“Why did thee come, Soolsby? Only to welcome me back?”

“I come to bring you back to England, to your duty there, my lord.”

The first time Soolsby had used the words “my lord,” David had scarcely noticed it, but its repetition struck him strangely.

“Here, sometimes they call me Pasha and Saadat, but I am not ‘my lord,’” he said.

“Ay, but you are my lord, Egyptian, as sure as I’ve kept my word to you that I’d drink no more, ay, on my sacred honour. So you are my lord; you are Lord Eglington, my lord.”

David stood rigid and almost unblinking as Soolsby told his tale, beginning with the story of Eglington’s death, and going back all the years to the day of Mercy Claridge’s marriage.

“And him that never was Lord Eglington, your own father’s son, is dead and gone, my lord; and you are come into your rights at last.” This was the end of the tale.

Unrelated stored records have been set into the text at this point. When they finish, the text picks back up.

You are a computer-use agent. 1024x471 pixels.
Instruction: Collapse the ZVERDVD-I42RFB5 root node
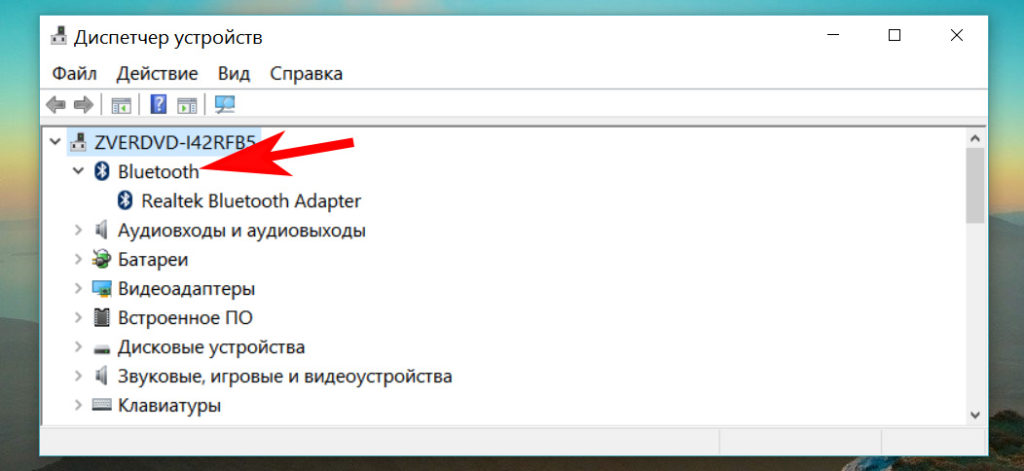tap(54, 142)
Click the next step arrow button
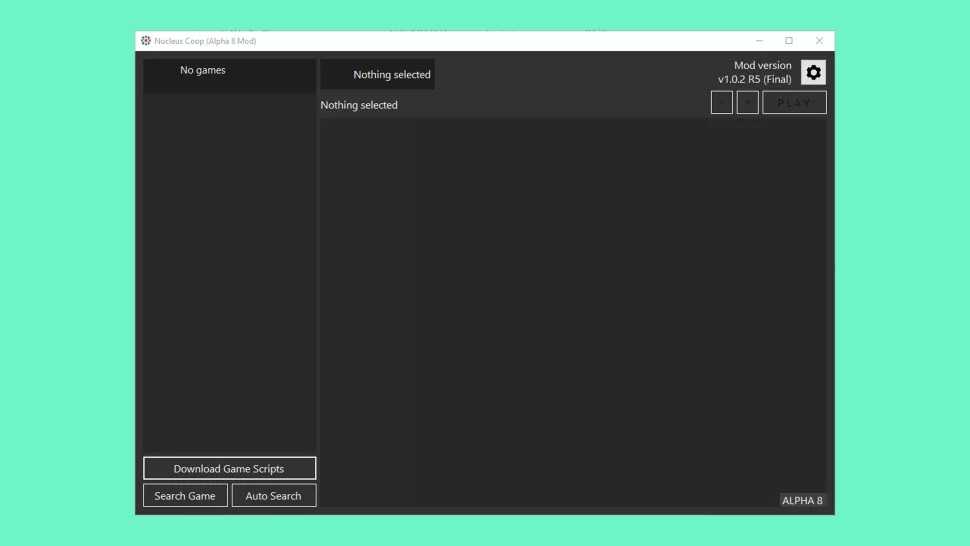Viewport: 970px width, 546px height. point(747,103)
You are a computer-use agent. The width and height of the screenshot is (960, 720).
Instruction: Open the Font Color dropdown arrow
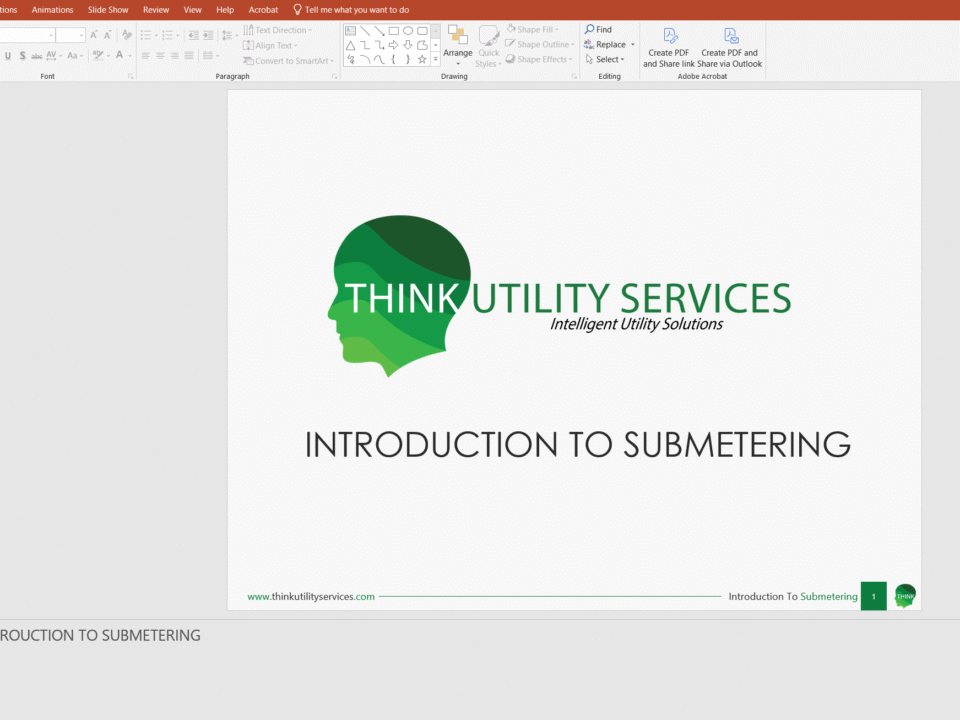point(128,55)
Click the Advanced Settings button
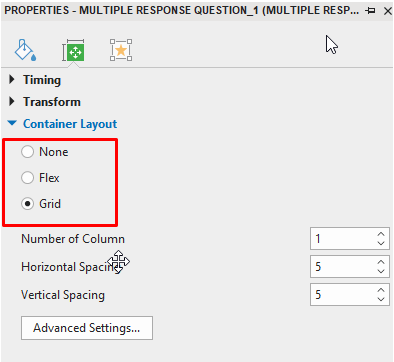This screenshot has width=394, height=362. pos(87,328)
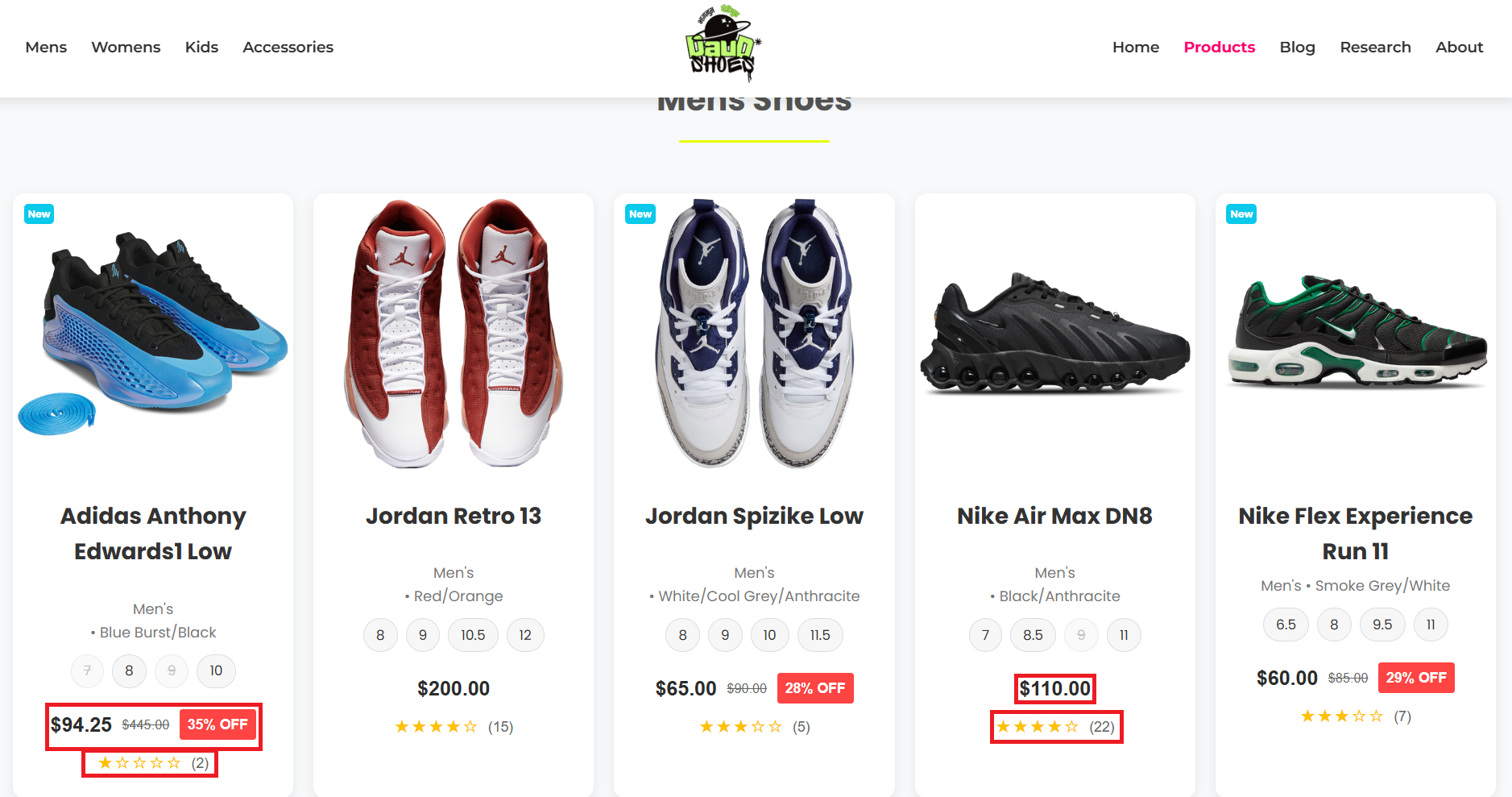The image size is (1512, 797).
Task: Select size 11.5 for Jordan Spizike Low
Action: pyautogui.click(x=820, y=635)
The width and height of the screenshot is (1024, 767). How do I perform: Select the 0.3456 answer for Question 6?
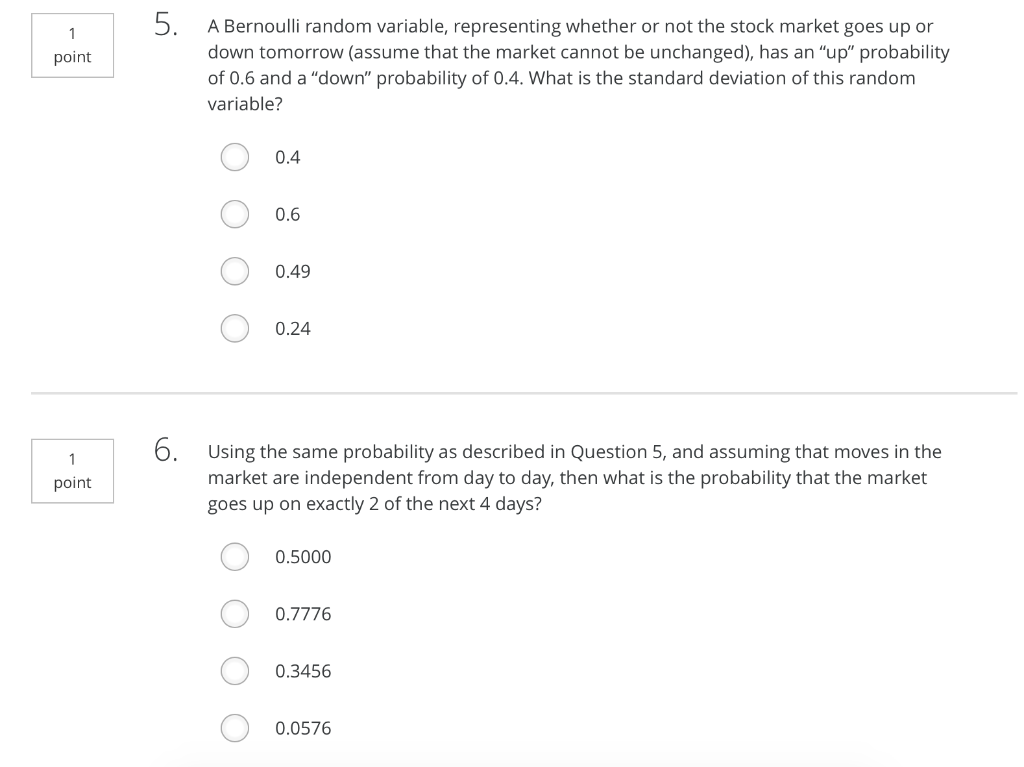234,671

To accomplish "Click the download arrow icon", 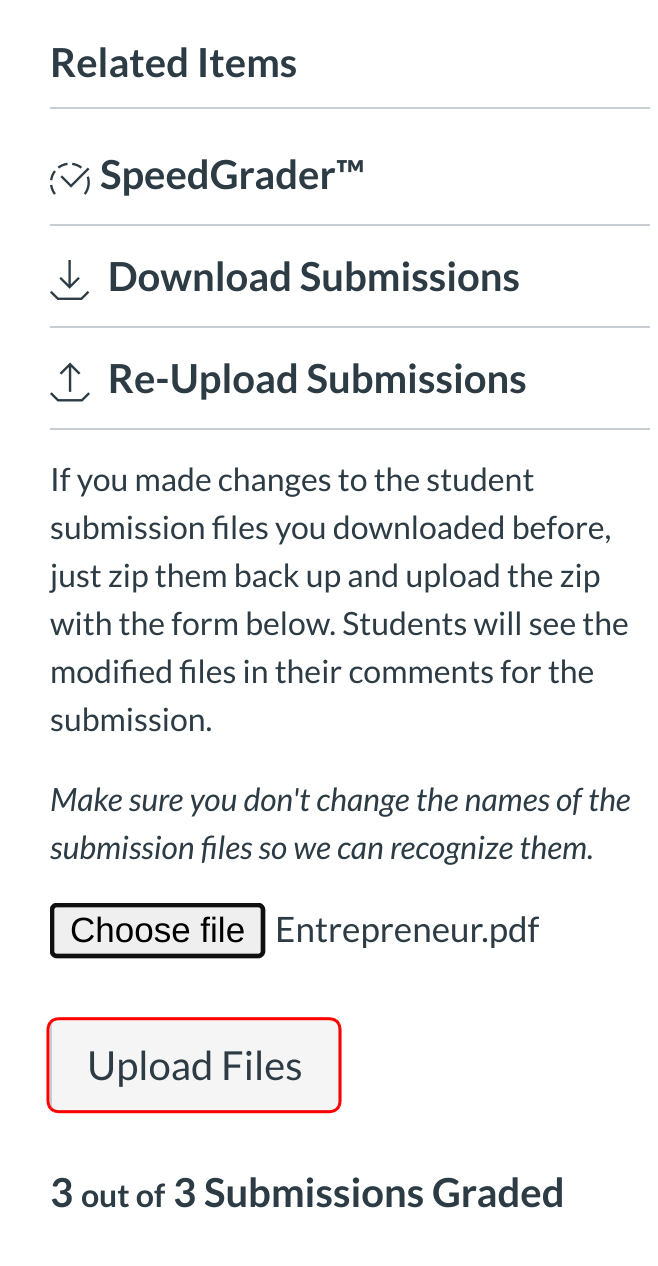I will coord(69,281).
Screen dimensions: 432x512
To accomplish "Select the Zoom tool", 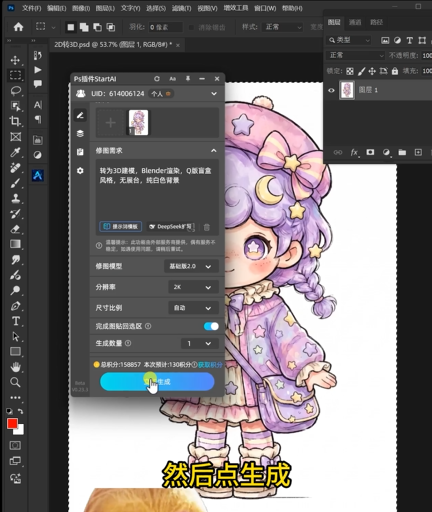I will (x=15, y=382).
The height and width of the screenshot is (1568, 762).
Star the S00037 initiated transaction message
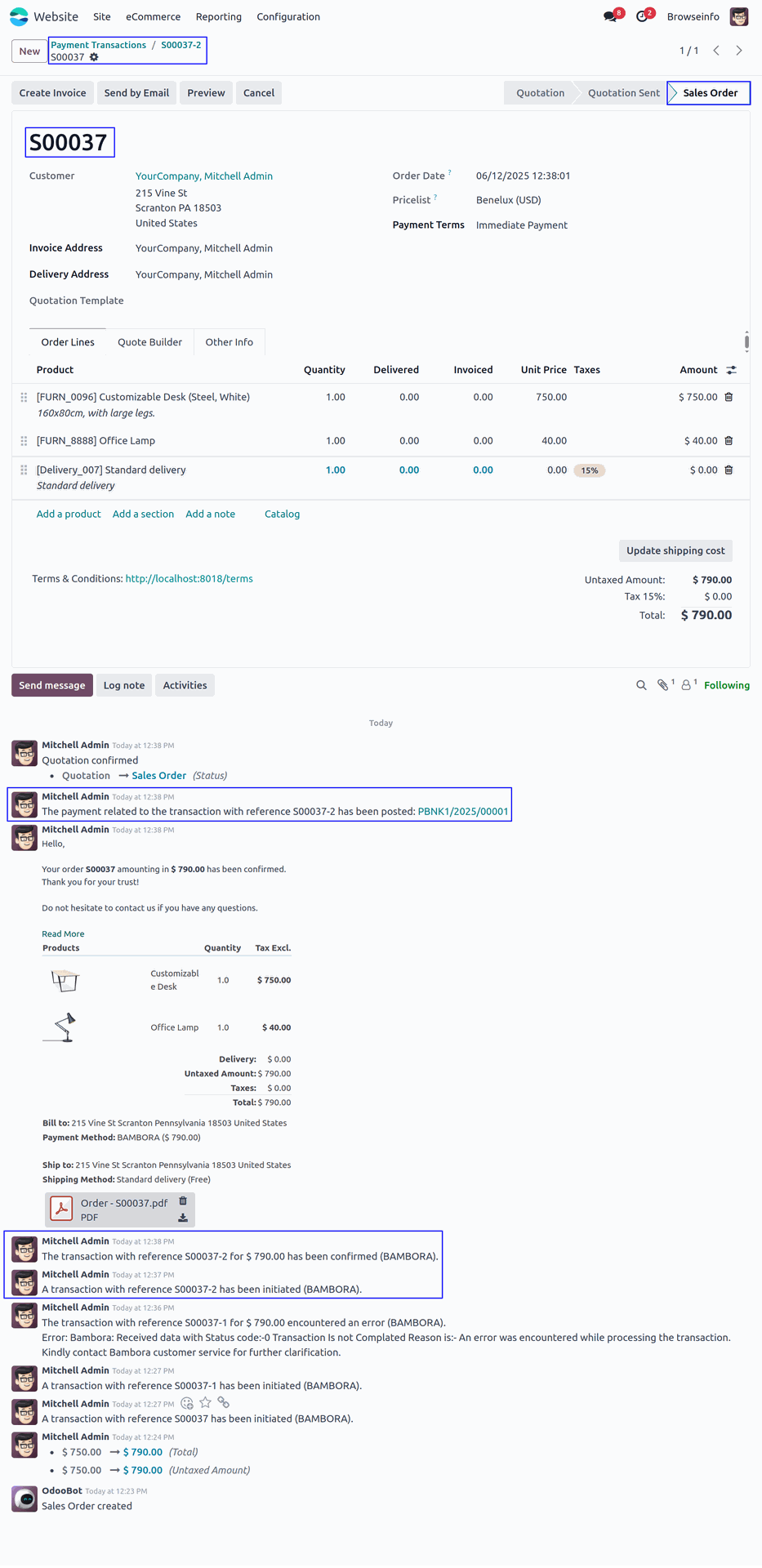tap(205, 1402)
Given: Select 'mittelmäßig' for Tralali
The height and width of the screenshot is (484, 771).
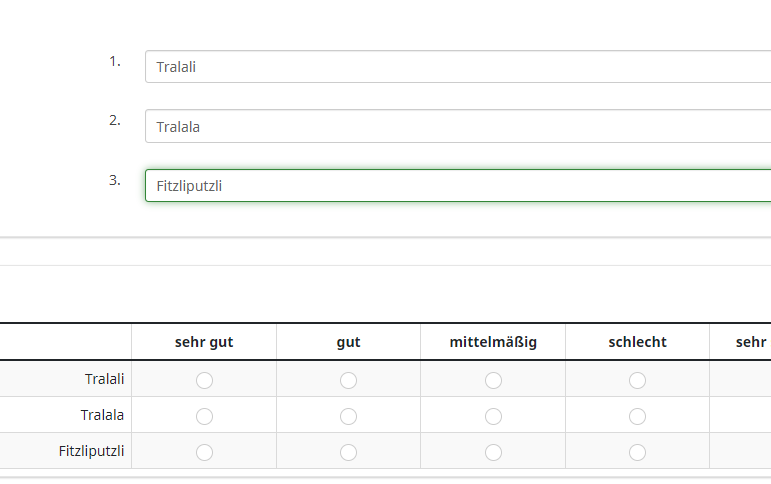Looking at the screenshot, I should [x=493, y=380].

For a long time David stood looking into the sparkling night before him, speechless and unmoving, his hands clasped behind him, his head bent forward, as though in a dream.

How, all in an instant, had life changed for him! How had Soolsby’s tale of Eglington’s death filled him with a pity deeper than he had ever felt-the futile, bitter, unaccomplished life, the audacious, brilliant genius quenched, a genius got from the same source as his own resistless energy and imagination, from the same wild spring. Gone—all gone, with only pity to cover him, unloved, unloving, unbemoaned, save by the Quaker girl whose true spirit he had hurt, save by the wife whom he had cruelly wronged and tortured; and pity was the thing that moved them both, unfathomable and almost maternal, in that sense of motherhood which, in spite of love or passion, is behind both, behind all, in every true woman’s life.

At last David spoke.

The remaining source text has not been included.